Umowa ogłoszona na konferencji prasowej przez założyciela i szefa Softbanku, miliardera Masayoshi Sona i prezesa Sprinta, Dana Hesse zapewni Japończykom wejście na nadal rosnący rynek amerykański, podczas gdy japoński jest w zastoju. A Sprintowi stworzy możliwość kupowania równych sobie konkurentów i rozbudować sieć łączności 4G, co pozwoli mu konkurować z potentatami na rynku, AT&T i Verizon Wireless.

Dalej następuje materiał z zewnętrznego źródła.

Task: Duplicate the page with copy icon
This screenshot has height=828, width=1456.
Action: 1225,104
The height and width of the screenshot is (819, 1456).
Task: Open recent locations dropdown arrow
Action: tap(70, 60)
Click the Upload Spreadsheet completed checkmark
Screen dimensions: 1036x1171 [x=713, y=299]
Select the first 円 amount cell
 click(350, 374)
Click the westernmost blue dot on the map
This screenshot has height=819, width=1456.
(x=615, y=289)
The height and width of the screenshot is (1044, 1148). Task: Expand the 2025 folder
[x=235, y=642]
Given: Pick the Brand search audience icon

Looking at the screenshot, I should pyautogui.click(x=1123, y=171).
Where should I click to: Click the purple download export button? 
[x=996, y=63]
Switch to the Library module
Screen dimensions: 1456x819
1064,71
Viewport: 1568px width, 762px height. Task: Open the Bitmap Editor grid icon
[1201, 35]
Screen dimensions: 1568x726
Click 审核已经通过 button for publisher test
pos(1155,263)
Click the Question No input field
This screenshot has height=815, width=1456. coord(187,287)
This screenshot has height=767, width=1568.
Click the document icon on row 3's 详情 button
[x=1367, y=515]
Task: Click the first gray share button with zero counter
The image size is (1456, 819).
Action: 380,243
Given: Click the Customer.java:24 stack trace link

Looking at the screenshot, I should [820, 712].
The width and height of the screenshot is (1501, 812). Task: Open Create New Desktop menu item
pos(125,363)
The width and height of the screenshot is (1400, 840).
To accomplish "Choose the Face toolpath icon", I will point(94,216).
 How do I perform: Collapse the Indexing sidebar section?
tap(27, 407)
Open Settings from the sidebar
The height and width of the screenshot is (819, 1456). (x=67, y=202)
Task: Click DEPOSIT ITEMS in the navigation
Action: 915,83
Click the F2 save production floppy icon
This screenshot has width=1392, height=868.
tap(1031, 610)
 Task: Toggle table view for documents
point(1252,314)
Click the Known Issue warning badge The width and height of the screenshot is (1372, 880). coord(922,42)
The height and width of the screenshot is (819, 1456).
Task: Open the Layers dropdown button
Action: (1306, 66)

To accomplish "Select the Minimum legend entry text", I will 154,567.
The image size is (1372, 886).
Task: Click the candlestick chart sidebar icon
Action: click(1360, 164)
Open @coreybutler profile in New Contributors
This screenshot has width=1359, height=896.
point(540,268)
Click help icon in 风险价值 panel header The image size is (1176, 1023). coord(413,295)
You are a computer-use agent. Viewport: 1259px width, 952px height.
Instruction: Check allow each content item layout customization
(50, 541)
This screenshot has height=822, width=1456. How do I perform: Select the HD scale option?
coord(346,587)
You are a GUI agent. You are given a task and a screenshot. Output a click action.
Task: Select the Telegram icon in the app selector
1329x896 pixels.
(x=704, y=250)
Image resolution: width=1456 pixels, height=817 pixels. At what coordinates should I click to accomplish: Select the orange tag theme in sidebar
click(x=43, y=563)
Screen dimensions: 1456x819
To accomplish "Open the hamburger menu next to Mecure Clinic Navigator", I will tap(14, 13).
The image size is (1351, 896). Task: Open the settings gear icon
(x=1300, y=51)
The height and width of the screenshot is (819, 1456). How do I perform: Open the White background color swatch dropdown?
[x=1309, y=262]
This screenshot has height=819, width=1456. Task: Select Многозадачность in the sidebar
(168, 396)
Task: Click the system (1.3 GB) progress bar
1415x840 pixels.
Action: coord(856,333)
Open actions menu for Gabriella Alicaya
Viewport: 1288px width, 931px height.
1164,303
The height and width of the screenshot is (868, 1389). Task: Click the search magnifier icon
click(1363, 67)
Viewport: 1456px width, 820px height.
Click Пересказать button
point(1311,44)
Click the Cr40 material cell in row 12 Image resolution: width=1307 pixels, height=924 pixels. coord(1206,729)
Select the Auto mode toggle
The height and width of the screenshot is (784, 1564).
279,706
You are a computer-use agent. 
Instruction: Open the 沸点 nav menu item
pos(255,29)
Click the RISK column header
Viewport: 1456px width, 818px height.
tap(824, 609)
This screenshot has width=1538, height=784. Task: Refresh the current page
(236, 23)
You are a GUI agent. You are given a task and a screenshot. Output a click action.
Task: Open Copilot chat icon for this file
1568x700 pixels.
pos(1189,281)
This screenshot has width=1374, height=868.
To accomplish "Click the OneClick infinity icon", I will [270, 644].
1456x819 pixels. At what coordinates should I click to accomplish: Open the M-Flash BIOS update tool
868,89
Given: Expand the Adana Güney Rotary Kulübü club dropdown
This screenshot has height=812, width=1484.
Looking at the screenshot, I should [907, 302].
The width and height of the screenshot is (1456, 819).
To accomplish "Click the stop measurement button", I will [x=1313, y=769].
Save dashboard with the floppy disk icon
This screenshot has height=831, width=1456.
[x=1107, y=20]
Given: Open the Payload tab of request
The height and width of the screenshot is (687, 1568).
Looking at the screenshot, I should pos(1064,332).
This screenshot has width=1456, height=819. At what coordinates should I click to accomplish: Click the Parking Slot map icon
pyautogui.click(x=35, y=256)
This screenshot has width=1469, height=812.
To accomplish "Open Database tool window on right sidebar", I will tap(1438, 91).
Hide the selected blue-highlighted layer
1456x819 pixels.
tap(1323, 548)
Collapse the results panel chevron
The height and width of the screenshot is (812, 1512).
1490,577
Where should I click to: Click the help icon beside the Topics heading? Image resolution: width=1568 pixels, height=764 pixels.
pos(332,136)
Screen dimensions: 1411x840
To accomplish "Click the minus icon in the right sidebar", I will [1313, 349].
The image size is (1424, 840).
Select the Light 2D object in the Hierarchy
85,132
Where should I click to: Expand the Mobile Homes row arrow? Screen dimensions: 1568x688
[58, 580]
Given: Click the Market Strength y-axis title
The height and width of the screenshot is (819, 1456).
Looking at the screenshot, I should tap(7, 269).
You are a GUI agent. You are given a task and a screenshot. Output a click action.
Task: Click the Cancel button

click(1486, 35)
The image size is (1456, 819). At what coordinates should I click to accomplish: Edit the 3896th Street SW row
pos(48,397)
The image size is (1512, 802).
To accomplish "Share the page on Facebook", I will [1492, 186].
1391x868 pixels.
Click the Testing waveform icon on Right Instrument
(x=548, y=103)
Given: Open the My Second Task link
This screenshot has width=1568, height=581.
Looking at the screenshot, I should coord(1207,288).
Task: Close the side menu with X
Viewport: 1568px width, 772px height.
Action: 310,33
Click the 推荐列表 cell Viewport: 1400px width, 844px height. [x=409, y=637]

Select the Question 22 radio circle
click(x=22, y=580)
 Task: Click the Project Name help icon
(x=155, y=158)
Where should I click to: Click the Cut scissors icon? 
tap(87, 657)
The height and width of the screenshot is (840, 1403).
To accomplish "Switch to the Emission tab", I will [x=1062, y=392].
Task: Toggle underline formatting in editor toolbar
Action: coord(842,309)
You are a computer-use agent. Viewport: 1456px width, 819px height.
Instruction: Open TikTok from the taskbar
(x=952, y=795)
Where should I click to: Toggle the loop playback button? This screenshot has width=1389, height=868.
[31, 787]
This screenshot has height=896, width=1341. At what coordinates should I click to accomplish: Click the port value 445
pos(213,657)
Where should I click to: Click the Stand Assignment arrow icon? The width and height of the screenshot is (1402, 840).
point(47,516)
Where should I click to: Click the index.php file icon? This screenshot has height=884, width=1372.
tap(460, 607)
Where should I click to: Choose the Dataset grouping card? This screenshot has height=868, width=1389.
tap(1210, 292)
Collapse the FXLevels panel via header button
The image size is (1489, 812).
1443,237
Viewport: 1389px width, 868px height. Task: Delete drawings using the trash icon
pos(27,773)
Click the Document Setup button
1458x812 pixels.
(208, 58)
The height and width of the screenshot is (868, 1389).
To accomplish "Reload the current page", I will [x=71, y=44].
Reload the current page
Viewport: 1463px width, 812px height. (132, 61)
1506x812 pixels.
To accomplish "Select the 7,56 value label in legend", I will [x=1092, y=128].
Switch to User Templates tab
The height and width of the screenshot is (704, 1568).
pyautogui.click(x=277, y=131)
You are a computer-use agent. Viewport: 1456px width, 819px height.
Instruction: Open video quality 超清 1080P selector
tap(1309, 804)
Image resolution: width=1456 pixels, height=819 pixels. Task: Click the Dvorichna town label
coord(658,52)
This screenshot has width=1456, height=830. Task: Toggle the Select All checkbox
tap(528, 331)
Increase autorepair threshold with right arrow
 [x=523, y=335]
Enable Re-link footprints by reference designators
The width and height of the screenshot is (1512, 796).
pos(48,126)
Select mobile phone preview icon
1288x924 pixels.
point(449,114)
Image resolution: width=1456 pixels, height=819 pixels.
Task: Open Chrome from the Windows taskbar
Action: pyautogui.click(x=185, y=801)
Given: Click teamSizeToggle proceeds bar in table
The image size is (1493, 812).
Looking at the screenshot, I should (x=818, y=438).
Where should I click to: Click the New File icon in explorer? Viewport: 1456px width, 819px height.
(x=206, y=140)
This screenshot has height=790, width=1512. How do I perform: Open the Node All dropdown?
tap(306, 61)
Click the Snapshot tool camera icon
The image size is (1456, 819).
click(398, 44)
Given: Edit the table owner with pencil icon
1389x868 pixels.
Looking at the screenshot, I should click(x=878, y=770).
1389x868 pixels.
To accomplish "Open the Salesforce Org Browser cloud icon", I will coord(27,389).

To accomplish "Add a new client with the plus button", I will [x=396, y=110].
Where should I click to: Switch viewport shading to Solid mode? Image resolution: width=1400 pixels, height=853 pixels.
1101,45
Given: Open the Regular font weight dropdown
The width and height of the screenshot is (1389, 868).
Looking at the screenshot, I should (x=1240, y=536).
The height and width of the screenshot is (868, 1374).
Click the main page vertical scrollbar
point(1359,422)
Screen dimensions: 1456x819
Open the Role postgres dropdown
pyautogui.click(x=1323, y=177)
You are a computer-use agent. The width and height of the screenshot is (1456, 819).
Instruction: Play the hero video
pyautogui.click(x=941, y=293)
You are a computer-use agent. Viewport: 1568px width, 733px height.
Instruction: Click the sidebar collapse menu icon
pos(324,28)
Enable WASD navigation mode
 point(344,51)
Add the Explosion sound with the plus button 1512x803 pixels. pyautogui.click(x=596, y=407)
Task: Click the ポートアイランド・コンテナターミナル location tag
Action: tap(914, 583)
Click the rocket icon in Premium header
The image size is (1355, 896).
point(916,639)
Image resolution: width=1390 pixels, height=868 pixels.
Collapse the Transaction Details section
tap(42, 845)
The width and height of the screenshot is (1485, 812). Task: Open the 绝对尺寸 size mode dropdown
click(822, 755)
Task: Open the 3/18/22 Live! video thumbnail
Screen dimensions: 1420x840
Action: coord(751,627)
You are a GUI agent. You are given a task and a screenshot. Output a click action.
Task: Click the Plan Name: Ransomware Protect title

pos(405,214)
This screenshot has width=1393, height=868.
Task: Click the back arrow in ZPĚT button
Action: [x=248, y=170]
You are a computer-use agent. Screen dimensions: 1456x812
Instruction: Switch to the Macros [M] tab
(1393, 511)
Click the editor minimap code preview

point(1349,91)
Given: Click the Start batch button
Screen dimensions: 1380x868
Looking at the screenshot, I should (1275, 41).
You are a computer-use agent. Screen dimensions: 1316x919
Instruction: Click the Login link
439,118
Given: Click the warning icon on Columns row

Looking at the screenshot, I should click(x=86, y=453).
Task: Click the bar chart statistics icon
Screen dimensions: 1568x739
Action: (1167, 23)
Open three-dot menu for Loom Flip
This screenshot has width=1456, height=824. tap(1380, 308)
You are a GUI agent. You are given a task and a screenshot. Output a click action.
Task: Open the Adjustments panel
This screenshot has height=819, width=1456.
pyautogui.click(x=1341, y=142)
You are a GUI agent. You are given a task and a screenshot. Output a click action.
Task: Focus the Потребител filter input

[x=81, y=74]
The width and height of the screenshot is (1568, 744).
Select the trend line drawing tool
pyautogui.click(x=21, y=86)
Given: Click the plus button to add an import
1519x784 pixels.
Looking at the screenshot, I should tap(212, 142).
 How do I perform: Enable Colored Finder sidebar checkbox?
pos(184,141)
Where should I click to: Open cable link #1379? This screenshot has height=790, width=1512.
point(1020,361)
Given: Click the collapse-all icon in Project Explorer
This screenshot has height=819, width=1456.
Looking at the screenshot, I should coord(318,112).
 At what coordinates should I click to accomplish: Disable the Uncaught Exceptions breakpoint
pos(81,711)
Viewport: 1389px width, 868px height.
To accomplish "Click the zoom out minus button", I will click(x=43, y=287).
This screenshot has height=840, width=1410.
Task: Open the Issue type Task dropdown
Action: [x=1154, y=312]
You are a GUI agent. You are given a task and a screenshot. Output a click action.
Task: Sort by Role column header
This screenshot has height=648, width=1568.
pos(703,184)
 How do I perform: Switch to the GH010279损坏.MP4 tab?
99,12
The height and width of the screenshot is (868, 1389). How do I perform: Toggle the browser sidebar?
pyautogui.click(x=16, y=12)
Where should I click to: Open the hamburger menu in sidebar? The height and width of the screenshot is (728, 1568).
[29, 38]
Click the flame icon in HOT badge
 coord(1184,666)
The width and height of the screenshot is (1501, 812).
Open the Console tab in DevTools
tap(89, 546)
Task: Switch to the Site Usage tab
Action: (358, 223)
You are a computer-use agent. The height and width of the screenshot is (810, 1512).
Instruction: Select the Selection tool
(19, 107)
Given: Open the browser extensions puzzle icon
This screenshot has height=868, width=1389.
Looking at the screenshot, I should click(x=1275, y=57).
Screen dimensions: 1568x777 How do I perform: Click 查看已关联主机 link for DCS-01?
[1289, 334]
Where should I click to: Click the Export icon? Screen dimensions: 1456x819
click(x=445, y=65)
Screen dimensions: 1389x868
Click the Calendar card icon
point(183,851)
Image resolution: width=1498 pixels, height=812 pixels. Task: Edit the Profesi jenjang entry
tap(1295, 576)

Softbank stracił jedną piątą wartości rynkowej, 8,7 mld dol., od czasu pierwszej informacji w ubiegłym tygodniu, że interesuje się amerykańskim Sprintem.
– Rynek zareagował tak samo jak kilka lat temu, gdy Softbank zapowiedział kupno Vodafone. Wszyscy uznali wtedy, że to było znacznie za drogie – wyjaśnił szef działu badań i inwestycji w SMBC Friends Securities Fumiyuki Nakanishi.
– Son założył firmę za 3 bln jenów, teraz będzie warta 6 bln. To robi wrażenie i sądzę, że inwestorzy zrozumieją, iż podejmuje słuszną decyzję – dodał.